More on the Bank heist – Kaspersky report pulled
It appears from reporting today from KrebsOnSecurity that these activities referenced in the report are part of an ongoing attack over several years. There is no apparent newness here other than the Kaspersky Report, and they are not doing a very good job today of following up the hype they created yesterday. The politics of security reporting aside, there are some real lessons here for banks to be concious of.
The game changing aspect I indicated yesterday of amending the banks sub ledgers appears to be real. The information I could glean today validate that they are able to observe business processes using screen shots and video gathered using malware deployed within the banks’ systems on users desktops.
The attack is ongoing against multiple banks. Once they are inside a bank the target is generally compromised for two to four months.
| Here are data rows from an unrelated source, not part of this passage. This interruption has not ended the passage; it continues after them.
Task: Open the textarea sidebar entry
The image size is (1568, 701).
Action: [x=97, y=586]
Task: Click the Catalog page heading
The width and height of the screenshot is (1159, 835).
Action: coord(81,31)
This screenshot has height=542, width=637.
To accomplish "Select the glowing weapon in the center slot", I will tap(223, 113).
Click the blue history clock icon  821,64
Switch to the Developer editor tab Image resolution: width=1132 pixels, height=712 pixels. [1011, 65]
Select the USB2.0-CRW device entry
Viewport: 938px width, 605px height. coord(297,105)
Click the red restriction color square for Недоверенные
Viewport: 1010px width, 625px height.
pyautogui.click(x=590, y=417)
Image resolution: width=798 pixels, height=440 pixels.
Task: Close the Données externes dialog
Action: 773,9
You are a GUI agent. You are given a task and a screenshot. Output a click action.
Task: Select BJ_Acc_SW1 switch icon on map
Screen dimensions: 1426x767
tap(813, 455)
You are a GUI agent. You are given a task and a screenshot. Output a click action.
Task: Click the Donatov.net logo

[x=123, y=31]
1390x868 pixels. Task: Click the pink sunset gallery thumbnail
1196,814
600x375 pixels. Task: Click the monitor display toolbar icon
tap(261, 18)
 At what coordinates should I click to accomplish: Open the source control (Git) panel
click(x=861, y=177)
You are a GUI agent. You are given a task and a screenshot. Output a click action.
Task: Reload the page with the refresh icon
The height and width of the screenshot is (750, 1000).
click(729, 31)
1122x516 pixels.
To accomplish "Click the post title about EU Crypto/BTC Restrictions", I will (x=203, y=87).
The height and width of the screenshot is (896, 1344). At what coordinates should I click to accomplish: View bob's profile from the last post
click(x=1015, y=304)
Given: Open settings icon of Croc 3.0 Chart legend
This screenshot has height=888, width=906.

This period is used to gain intelligence on the actual processes within the target bank on the desktops of individual employees.
The original and primary attack method is using malware infected attachments using Microsoft Word 1997-2003 and sent by email. Apparently the patches released for those MS Word versions were not installed.
Once the malware is deployed within the target bank, the bad guys can observe bank officers work protocols and processes over time, observe their daily routines and discern the best time window for attacks that would provide them most time to perpetrate and successfully complete the money theft.
The actual thefts seem to have been centred on SWIFT and ATM cash.